Violência cresce proporcionalmente ? Mas cai para a metade da centimetragem ocupada no quadrimestre anterior, espaço ainda insignificante para refletir todas as questões que envolvem a violência contra a mulher. A cobertura sobre o tema em geral é feita nas páginas policiais, com destaque para os casos que culminam em morte ou megacasos, como o do Maníaco do Parque, que de escândalo no ano passado virou nota de pé de página no primeiro quadrimestre.

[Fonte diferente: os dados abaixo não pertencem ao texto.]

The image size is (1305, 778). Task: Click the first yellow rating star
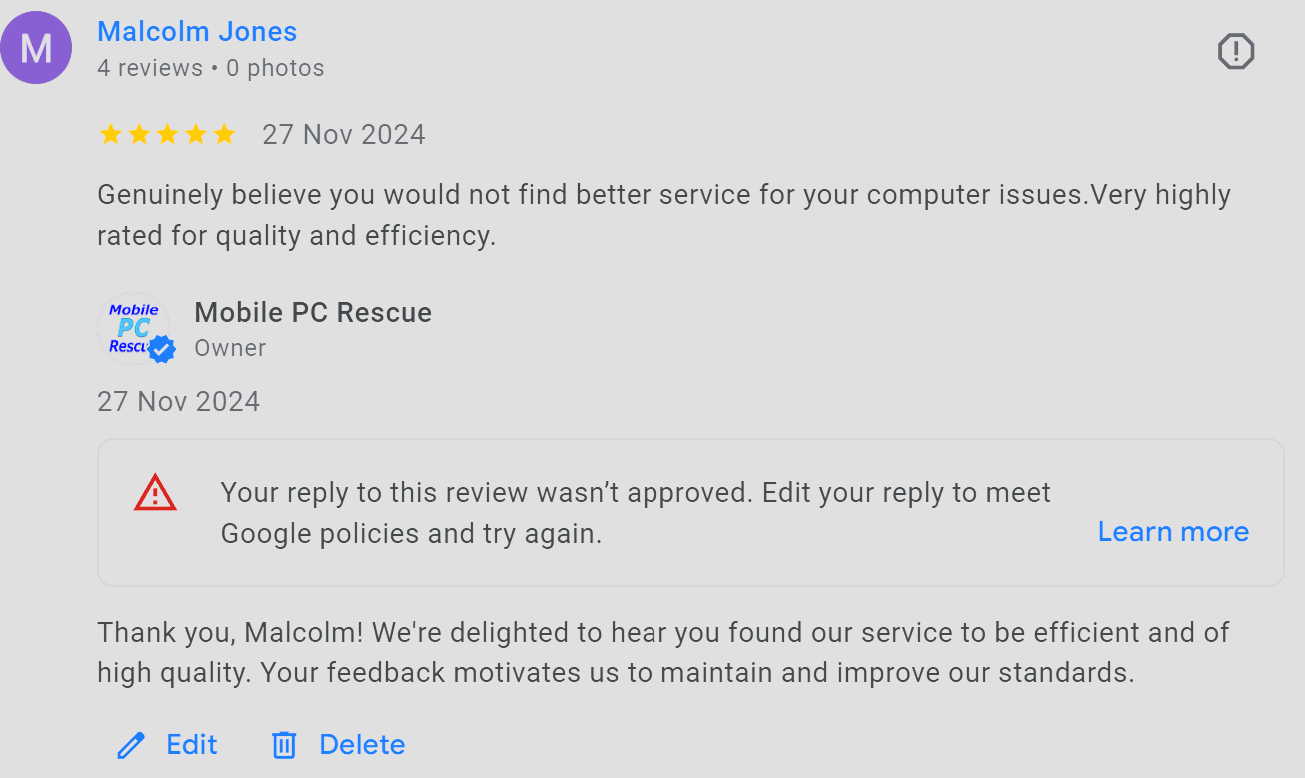tap(110, 135)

Em contrapartida, subiu de 10% para 25% o noticiário sobre reprodução, especialmente nos itens fisiologia da reprodução (de 5,7% para 18,2%) e gravidez (de 16,7% para 22,3%). Mais espaço, no entanto, não foi sinal de mais reflexão. No item reprodução assistida, por exemplo, muitas perguntas estão sem resposta: a maioria delas sequer entrou na pauta da imprensa especializada. Os poucos artigos são traduzidos do exterior e não incorporam ao debate vozes brasileiras, e os estudos acadêmicos e publicações científicas predominam como fonte de notícias (19,8% e 16,7%, respectivamente, contra 4,9% de matérias de opinião). Apesar da velocidade das transformações, ainda há tempo para refletir e a CCR acredita estar contribuindo para o debate quando pergunta: “Pode a perplexidade substituir a reflexão?”. Não, não pode.

Tratamento convencional

As matérias sobre saúde reprodutiva e sexualidade tiveram espaço: ocuparam um o equivalente a 110 páginas de jornal, ou 33 mil centímetros/coluna, o que representa uma queda significativa em relação a 1998, quando os quadrimestres tiveram 242 páginas de janeiro a abril, 370 de maio a agosto e 265 de setembro a dezembro.

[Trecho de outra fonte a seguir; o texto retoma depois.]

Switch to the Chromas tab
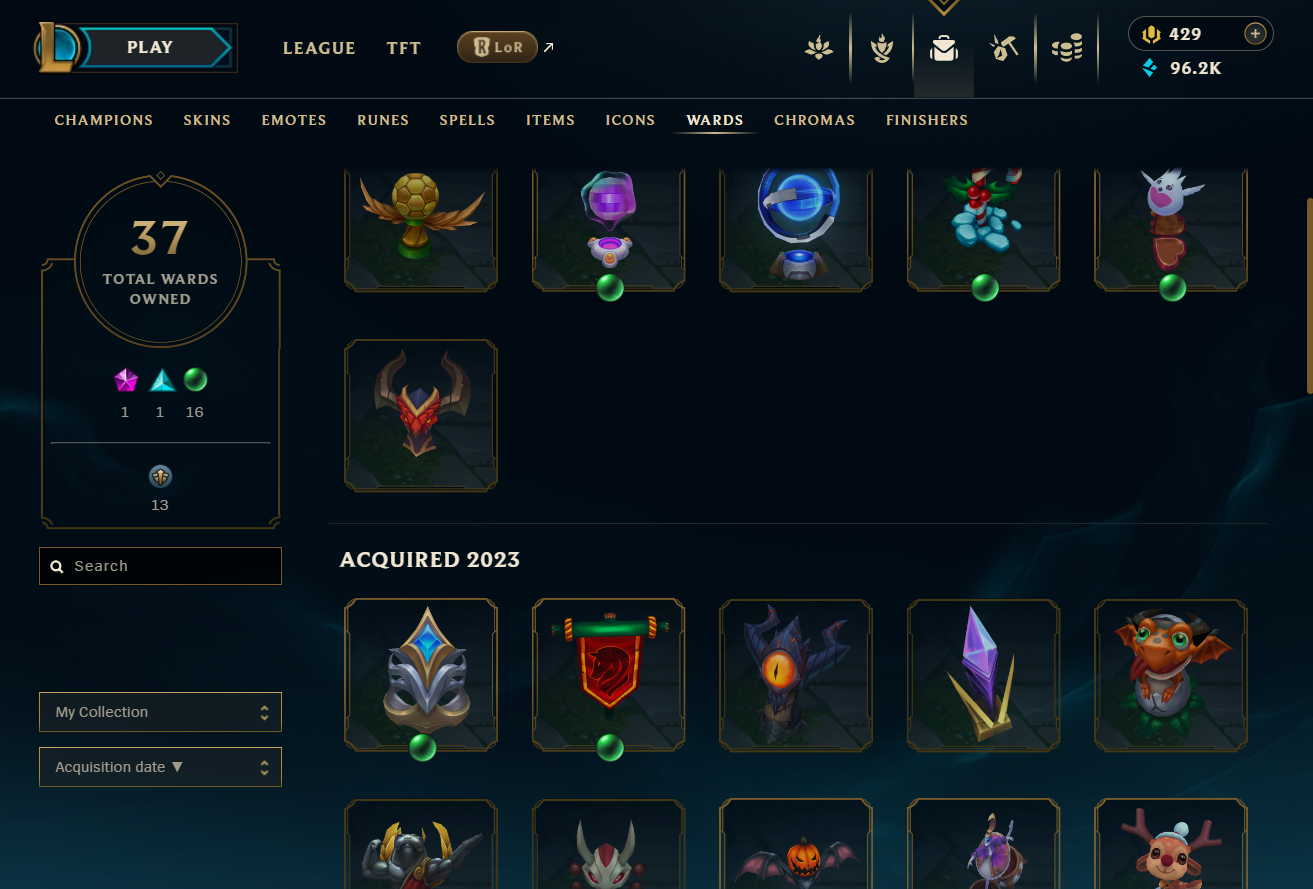This screenshot has height=889, width=1313. point(814,120)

Mais do que indicar menor volume ? em parte decorrente da redução de páginas dos jornais imposta pela alta do dólar ?, os resultados devem ser lidos à luz dos assuntos que determinaram a magnitude do espaço ocupado nos períodos anteriores. Assédio sexual é o exemplo que mais chama a atenção: enquanto o caso Clinton esteve em evidência, foi assunto e desdobrou-se em muitas pautas; depois de excluído o caso, não mais se ouviu falar na questão. Será que o assédio sexual acabou? Não, na vida real certamente não, mas no noticiário o tema desapareceu por completo no quadrimestre.

A mesma contabilidade pode ser feita para violência. Enquanto a polícia perseguia o Maníaco do Parque, o tema mereceu 20 páginas de jornal (6.566 cm/col.), número que caiu para sete páginas (2.476 cm/col.) entre janeiro e abril deste ano. A violência contra a mulher diminuiu? Não. Impotência esteve em voga enquanto o Viagra era novidade, mas já caiu de novo no corriqueiro tratamento cotidiano. Anticoncepção foi importante quando do escândalo das pílulas de farinha; agora está de volta ao rotineiro tratamento convencional.

Quando pressionada por um grande acontecimento, a mídia reage, inventa, desdobra, tenta sustentar o tema, às vezes acerta, às vezes erra, mas dá tratamento de luxo. Passado o furacão, seja ele qual for, a imprensa volta ao feijão-com-arroz do dia-a-dia: muitos assuntos descontinuados, fragmentados, picadinhos em notas curtas ou matérias desconexas do todo, de onde deveria vir o sentido de cada parte.